High tech, high touch
New digital tools to help recruit students and enhance their overall campus experience
Today’s students expect smart phone response and convenience, even when choosing a college.
UND is listening.
A new website, along with tools to help engage students and enhance their experience, harnesses technology to offer a personal touch.
It all starts with UND’s redesigned website, which is fully responsive and has generated a five-fold increase in prospective student inquiries.
“The web is our front door, and curb appeal matters,” said Tera Buckley, associate director of web and digital strategy.
Students find the new site bold, modern, and usable, said Buckley, adding that the interactive program finder, which lists more than 225 fields of study for UND, is especially popular.

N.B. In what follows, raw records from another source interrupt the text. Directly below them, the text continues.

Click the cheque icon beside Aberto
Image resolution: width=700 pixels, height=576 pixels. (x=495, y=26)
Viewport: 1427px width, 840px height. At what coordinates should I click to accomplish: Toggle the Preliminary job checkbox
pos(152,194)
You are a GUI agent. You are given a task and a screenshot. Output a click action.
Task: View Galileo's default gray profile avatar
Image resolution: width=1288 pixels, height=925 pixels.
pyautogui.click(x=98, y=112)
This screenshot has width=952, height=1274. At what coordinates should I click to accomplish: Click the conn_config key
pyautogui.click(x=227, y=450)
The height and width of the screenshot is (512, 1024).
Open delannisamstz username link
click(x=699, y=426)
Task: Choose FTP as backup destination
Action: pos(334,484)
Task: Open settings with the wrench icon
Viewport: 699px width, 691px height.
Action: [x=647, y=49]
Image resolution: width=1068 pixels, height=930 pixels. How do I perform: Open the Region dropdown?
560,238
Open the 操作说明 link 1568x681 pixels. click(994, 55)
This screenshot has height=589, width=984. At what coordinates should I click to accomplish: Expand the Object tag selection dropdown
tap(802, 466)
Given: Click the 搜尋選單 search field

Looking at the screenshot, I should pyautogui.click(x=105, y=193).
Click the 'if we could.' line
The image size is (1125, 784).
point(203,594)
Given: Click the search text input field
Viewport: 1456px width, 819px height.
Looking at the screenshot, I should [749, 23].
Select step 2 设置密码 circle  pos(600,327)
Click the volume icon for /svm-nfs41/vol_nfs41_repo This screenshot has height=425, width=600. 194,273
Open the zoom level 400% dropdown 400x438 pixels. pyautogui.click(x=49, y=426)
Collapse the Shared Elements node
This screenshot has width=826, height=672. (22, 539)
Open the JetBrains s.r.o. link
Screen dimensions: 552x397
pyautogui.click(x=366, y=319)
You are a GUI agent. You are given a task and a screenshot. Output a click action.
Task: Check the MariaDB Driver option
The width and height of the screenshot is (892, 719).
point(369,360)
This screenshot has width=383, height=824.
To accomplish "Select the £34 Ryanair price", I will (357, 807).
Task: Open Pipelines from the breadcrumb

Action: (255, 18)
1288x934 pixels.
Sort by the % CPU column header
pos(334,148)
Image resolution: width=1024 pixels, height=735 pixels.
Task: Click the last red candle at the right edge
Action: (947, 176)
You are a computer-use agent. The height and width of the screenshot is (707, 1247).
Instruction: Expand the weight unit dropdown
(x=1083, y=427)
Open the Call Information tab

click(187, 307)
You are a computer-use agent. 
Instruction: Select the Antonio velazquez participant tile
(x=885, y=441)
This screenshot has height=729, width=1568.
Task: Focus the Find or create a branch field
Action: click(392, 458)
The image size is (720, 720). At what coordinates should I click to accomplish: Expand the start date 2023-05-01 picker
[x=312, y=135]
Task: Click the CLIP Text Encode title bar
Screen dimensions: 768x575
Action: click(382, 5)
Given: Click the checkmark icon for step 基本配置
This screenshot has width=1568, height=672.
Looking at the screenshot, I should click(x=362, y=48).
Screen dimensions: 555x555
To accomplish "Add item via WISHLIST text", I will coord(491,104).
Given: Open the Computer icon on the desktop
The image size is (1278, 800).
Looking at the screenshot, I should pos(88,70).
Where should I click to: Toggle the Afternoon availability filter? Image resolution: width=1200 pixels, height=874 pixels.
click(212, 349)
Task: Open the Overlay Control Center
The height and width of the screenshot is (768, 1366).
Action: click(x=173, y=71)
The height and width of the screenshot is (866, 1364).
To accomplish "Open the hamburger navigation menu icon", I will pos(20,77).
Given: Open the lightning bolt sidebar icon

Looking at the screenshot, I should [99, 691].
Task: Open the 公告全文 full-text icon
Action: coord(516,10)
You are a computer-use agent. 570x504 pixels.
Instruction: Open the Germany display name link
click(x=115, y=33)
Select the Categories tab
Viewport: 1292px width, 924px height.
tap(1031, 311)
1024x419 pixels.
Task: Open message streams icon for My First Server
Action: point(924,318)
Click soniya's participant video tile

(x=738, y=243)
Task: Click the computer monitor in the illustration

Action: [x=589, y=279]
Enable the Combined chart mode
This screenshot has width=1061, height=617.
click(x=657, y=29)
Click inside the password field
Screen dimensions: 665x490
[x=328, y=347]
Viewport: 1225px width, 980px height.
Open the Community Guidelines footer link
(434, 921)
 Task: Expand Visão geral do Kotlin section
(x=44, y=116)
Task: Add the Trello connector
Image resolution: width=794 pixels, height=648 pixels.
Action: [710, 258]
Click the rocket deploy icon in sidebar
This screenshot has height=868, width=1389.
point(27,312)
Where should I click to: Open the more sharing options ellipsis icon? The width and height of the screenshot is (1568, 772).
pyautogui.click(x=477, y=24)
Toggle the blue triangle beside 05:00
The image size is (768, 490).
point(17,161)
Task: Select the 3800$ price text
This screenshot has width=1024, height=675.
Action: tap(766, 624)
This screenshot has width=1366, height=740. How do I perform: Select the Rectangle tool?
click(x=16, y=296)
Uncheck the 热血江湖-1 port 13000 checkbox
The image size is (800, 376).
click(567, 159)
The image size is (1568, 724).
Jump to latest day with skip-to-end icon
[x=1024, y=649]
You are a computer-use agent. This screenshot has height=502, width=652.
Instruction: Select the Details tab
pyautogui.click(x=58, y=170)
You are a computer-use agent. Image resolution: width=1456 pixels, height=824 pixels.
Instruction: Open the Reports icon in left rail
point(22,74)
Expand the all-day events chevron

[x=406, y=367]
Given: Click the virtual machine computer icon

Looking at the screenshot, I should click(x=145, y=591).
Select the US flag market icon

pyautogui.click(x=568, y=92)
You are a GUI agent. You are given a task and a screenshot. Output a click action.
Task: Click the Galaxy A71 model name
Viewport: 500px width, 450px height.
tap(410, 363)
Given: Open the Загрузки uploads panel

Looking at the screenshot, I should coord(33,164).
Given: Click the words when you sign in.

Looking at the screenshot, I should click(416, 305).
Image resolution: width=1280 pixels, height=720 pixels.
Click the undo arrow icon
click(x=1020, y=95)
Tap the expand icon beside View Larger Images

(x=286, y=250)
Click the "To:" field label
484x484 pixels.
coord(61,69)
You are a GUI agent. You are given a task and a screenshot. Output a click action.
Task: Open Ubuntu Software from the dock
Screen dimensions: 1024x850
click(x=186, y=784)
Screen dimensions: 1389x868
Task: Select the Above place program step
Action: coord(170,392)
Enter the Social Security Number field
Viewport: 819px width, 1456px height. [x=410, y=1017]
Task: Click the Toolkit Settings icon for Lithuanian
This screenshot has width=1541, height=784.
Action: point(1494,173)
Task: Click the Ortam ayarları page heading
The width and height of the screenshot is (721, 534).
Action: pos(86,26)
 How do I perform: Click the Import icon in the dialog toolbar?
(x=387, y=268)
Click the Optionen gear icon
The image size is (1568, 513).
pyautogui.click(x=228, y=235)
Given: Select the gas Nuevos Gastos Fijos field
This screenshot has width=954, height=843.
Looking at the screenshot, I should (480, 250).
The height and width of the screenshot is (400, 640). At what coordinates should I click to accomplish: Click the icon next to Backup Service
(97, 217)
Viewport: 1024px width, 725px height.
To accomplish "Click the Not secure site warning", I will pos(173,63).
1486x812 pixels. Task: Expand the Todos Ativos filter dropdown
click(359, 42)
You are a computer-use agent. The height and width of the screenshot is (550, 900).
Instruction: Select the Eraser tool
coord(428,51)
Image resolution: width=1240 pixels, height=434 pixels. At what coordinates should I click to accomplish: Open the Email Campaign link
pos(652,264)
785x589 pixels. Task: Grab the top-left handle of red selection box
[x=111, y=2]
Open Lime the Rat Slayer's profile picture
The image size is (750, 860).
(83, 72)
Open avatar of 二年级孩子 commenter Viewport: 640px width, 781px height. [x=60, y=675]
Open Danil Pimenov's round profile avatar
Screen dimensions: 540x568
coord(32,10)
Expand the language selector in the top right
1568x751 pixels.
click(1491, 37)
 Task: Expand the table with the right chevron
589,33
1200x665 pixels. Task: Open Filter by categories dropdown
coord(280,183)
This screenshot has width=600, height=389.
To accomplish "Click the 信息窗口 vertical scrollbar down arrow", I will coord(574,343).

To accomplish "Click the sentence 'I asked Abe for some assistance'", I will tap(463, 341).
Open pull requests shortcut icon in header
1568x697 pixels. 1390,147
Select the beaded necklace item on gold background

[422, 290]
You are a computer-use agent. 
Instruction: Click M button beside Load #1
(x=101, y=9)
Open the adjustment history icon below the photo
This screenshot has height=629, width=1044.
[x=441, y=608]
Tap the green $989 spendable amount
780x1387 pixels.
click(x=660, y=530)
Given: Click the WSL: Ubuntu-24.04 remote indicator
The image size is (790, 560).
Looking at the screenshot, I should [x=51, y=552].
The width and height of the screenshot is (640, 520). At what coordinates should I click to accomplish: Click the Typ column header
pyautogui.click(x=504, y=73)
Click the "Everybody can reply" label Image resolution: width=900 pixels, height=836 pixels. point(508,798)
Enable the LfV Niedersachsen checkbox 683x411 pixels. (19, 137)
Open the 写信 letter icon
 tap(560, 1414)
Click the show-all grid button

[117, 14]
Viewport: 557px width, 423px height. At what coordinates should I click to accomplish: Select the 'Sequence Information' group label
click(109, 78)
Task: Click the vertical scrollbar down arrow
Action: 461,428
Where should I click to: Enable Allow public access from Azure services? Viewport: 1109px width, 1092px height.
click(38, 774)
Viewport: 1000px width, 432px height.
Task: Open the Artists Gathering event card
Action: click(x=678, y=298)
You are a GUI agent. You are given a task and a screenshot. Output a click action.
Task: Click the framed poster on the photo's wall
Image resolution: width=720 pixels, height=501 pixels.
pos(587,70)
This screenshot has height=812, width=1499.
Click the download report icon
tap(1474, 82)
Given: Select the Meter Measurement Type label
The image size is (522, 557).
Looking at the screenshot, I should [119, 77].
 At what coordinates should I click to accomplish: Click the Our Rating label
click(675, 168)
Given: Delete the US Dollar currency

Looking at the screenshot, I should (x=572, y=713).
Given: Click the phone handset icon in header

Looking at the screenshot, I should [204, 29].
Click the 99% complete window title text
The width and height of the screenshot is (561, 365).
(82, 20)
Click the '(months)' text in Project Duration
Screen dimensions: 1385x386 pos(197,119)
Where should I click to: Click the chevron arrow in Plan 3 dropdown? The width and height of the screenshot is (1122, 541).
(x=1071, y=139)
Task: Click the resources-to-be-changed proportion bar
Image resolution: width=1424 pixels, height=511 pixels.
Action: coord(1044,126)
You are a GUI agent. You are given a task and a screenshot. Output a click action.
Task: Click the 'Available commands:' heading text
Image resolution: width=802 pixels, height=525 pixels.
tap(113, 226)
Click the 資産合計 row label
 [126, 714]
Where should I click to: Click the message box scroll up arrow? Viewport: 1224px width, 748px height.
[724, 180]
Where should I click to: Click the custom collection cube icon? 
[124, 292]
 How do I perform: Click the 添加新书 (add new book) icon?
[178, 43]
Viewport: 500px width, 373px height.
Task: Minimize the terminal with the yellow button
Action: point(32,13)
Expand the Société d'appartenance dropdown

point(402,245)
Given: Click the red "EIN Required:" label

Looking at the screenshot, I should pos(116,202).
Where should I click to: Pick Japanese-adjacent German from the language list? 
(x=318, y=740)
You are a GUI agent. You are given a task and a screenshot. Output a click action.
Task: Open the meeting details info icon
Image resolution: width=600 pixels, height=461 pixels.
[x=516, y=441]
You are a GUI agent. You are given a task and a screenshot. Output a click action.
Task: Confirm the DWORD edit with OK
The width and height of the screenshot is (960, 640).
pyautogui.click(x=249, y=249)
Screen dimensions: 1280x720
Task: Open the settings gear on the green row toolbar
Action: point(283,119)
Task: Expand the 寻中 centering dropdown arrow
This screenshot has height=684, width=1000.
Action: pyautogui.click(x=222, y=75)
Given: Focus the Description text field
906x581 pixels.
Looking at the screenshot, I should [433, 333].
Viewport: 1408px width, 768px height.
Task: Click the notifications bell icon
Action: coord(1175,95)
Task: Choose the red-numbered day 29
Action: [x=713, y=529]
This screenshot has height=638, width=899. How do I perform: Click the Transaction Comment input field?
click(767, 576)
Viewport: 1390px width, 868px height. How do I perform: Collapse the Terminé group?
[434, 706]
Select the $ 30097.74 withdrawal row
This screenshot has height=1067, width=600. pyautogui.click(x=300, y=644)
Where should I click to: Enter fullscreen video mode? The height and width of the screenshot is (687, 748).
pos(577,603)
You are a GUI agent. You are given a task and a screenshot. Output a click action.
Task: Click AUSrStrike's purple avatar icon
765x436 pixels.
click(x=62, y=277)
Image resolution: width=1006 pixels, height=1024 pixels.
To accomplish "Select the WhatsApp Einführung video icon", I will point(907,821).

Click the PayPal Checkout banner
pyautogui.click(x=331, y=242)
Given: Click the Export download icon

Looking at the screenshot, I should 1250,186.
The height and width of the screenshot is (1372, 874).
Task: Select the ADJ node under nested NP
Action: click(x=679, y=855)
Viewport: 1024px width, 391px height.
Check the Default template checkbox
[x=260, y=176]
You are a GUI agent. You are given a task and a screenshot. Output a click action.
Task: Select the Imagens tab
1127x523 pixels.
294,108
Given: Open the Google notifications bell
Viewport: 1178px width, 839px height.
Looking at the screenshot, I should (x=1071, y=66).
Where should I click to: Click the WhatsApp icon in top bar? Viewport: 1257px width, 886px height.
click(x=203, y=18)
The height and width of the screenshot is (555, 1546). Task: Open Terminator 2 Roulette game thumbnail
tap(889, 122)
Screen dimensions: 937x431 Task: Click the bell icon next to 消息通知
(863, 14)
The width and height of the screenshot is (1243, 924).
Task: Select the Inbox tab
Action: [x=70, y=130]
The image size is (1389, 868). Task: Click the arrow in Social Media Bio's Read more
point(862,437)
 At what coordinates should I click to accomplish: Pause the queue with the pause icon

“Traffic to the program finder increases every month,” Buckley said, adding that last month, more than 11,000 program factsheets were downloaded and printed.
“The website works the way students do,” Buckley said. “It works on their phones, which helps us put our best foot forward.”
She added that marketing & creative services is using digital marketing to generate prospective student inquiries and nurture them through the admissions process.
The admissions office uses that information to connect with future students.
Soon, a new customer relationship management (CRM) will make the job of admissions a little easier. Launching in April, the goal is to use the CRM to help UND recruit and retain students. The CRM will take them from prospective students to alumni, said Jake Chaput, IT project manager.
“The CRM ties in a lot of different information,” said Chaput. “This software pulls data so admissions can spend time recruiting rather than gathering the story.”
It will also increase the “personal touch.”
“This will help us develop new marketing and communication plans for prospective students,” said Janelle Kilgore, interim vice provost for enrollment management. “UND gets 7,000 applications annually, and these new tools will help us connect to students, streamline the process, and ensure that students have a great experience.”
The world of college admissions is highly competitive, said Kilgore. The new system will help staff interact with students, send emails, help students sign up for campus visits and other events, and allow more interaction between admissions representatives and future students.
“Amazon, Apple, and private industry have changed the expectation of today’s students,” Kilgore said. “We need to provide an experience that exceeds those expectations.”
She said they are also offering The Common Application, a nationwide program used by flagship universities across the country that enables students to apply to multiple schools by filling out just one application.
Through Handshake, students can develop a profile—a living resume —to connect with thousands of prospective employers. Career Services’ Internship and Employer Relations Coordinator Nancy Nelson said that Handshake has local and regional employers on board, and it’s also getting big-name companies like Google and PayPal familiar with UND. Searching for internships and part-time or full-time employment has never been easier.
The new CRM and degree planners are also being implemented at NDSU, and Core Technology Services, part of the North Dakota University System, is taking part in the project.
“Attracting new students and retaining existing students are important goals for all NDUS campuses,” said Darin King, vice chancellor of IT and CIO of the North Dakota University System. “We are excited that UND has taken a leadership role in these areas and look forward to leveraging the new capabilities and lessons learned for all NDUS institutions.”
“We know enrollment across the country is declining,” said Madhavi Marasinghe, UND chief information officer. “We are all competing for a finite number of students. A new CRM that is technologically advanced allows us to connect with our prospective students in a way they want us to communicate, such as through mobile devices, and engage with them. We need to differentiate ourselves from our competitors, and a CRM can help us carry that message.”
The project is part of Goal 3 of the One UND Strategic Plan, deliver more educational opportunities.
“Instead of having staff generate data, we will use our people where they are most needed. We can enhance the on-campus experience for visitors and increase interactions with staff and faculty,” Kilgore said.
“The CRM will look at the big picture,” said Chaput. “Instead of having silos, we will be One UND, and talk about student success across departments. This is how we define UND’s belief in student success.”